MSusane a une femme de ménage, Sharon. On comprend qu’elle est sans papiers. L’avocate aimerait l’aider, mais se heurte à un mur, à une fermeture de la part de cette Sharon énigmatique avec qui les échanges ne vont pas de soi. Les malentendus et les silences alimentent les malaises entre les deux femmes au point de susciter un inconfort physique. Ou est-ce une perception faussée de la part de MSusane, que la présence de Sharon sembler perturber ? On ne le sait pas vraiment.

Obsédée

Il y a aussi Gilles Principaux, un homme qui va déclencher une véritable spirale obsessive chez MSusane. Il fait irruption dans le bureau de l’avocate et lui demande de défendre sa femme accusée d’avoir tué leurs trois enfants. MSusane (on ne connaîtra jamais son prénom, on sait seulement qu’il commence par H), toujours empêtrée dans le doute, se demande pourquoi il vient la voir, elle, alors que visiblement, il aurait les moyens de s’offrir les services d’un grand avocat.

Elle devient donc obsédée par cet homme et par ce qu’il représente : une classe sociale, une certaine aisance, un clan. On apprend que lorsque MSusane avait 10 ans, elle a été invitée dans la maison des Principaux pour accompagner sa mère qui allait y accomplir des tâches domestiques. Elle s’est retrouvée dans la chambre de l’adolescent de la maison, seule avec lui. Que s’est-il passé au juste ? Dans son souvenir, c’est un évènement important qui l’a impressionnée et transformée. Le père de MSusane, lui, laisse entendre qu’il se serait passé quelque chose de plus grave. Quant à sa mère, elle ne se souvient de rien. Elle n’est même pas certaine que le nom de cette famille était Principaux.

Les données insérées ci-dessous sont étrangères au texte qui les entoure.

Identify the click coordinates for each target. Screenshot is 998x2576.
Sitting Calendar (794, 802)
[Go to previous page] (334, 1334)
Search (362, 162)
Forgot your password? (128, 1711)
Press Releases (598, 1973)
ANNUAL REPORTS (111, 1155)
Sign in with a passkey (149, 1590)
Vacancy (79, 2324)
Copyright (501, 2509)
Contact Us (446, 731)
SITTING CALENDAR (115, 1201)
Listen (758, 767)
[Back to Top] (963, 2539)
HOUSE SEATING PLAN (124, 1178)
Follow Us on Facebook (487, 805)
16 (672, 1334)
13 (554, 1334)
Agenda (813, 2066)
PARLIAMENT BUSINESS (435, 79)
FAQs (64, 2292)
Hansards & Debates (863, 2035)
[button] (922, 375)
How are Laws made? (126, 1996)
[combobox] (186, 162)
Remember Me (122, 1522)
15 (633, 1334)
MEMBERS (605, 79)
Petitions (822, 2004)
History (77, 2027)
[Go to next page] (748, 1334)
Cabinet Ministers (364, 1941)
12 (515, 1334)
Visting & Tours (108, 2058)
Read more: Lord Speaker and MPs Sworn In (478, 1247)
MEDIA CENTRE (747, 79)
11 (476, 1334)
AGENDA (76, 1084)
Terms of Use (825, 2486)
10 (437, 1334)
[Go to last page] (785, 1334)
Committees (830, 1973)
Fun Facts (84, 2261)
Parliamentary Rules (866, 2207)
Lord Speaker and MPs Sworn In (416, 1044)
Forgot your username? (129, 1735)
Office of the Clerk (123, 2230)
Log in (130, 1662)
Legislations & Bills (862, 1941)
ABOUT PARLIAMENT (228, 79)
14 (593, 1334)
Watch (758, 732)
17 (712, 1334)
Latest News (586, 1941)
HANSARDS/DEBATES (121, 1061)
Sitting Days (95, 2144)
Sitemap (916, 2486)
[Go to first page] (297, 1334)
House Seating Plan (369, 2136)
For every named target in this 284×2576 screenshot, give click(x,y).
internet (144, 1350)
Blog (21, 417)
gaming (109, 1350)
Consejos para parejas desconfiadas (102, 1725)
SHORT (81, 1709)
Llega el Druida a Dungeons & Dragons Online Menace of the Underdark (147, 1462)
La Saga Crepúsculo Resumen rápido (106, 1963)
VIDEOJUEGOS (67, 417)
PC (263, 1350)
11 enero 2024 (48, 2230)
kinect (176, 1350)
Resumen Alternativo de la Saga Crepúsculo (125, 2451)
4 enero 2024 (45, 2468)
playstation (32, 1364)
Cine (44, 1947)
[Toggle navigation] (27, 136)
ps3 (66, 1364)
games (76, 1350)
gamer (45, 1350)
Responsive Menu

MSusane tente de préciser ses impressions d’enfant, mais chaque fois qu’elle croit mettre le doigt sur la vérité, ses souvenirs se brouillent, s’éloignent.

Décalage de perceptions

Si Claude Chabrol était encore en vie, il aurait sans doute été intéressé par l’adaptation de ce roman qui contient plusieurs de ses ingrédients fétiches : une ville de région en France, des personnages un peu mystérieux, une situation énigmatique qu’on comprend plus ou moins et qui n’est pas vraiment résolue à la fin. Et un immense brouillard qui enveloppe le tout.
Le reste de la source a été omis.